◆ HOW TO COMPLETE THIS TASK: Copy out all the lines of the data precisely, omitting any pictures.

◆ DATA EXTRACTS:
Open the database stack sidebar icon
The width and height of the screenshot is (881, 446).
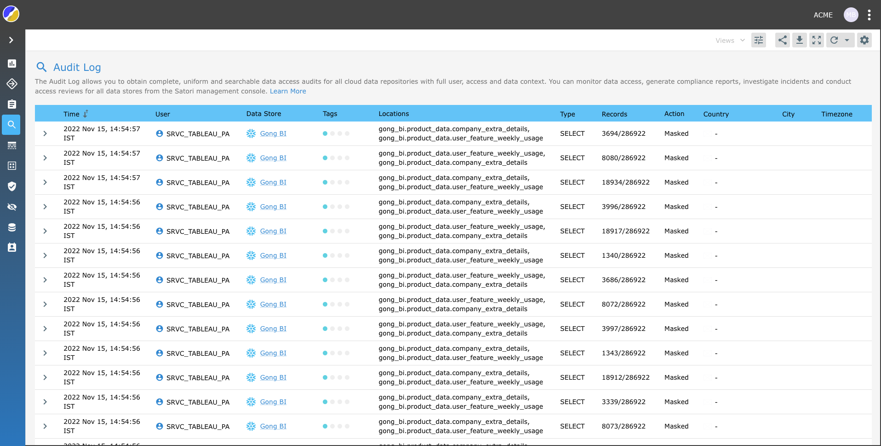coord(12,227)

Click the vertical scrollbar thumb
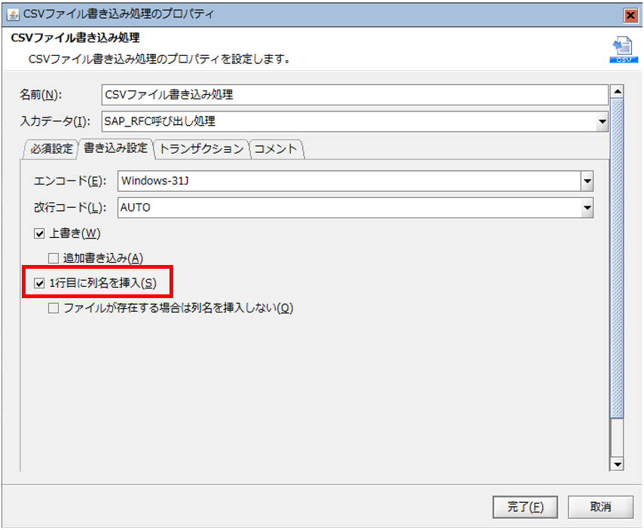pos(617,256)
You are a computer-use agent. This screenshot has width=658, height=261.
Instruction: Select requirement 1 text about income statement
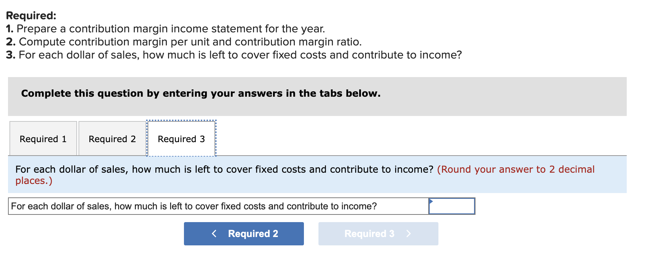[165, 29]
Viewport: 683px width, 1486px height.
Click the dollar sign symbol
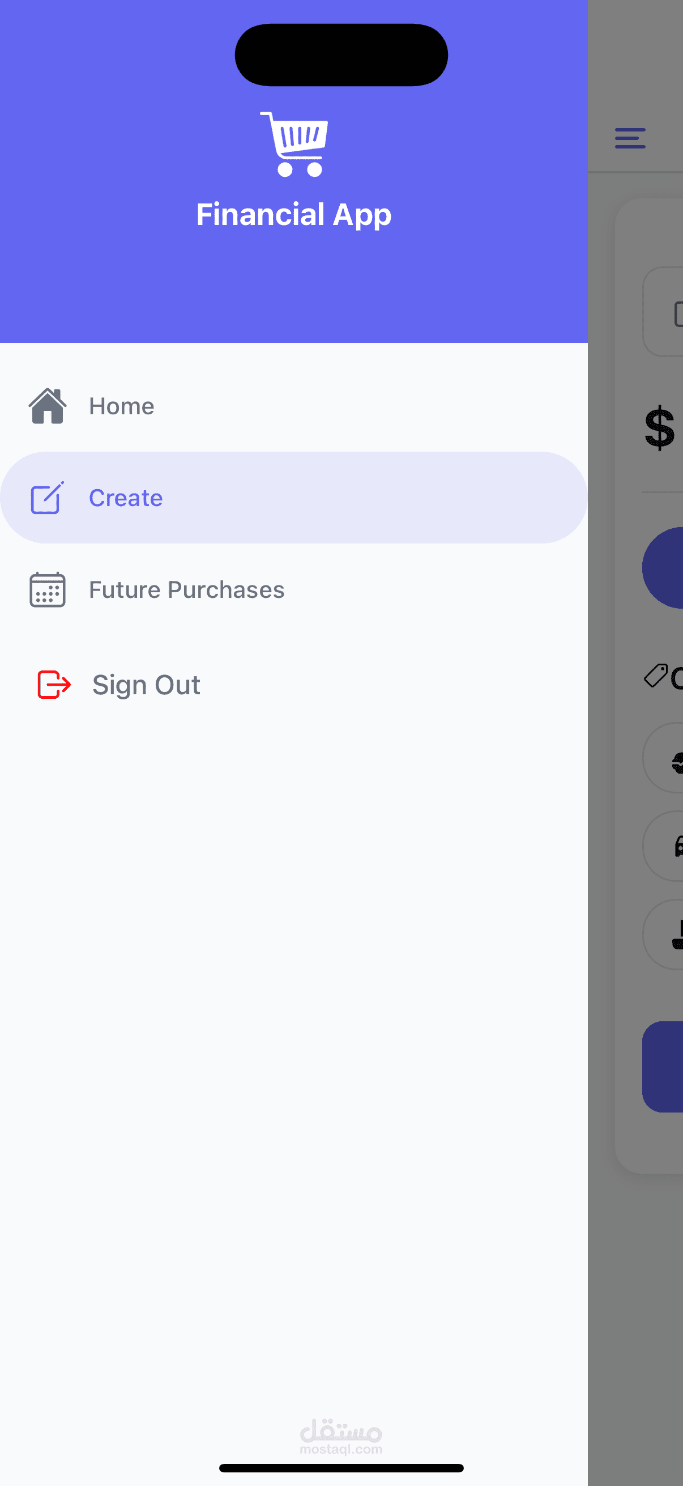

◆ RESULT FOR THIS TASK:
Open the database stack sidebar icon
The width and height of the screenshot is (881, 446).
coord(12,227)

Click the vertical scrollbar thumb
pos(617,256)
You are a computer-use agent. This screenshot has width=658, height=261.
Instruction: Select requirement 1 text about income statement
[165, 29]
Viewport: 683px width, 1486px height.
Click the dollar sign symbol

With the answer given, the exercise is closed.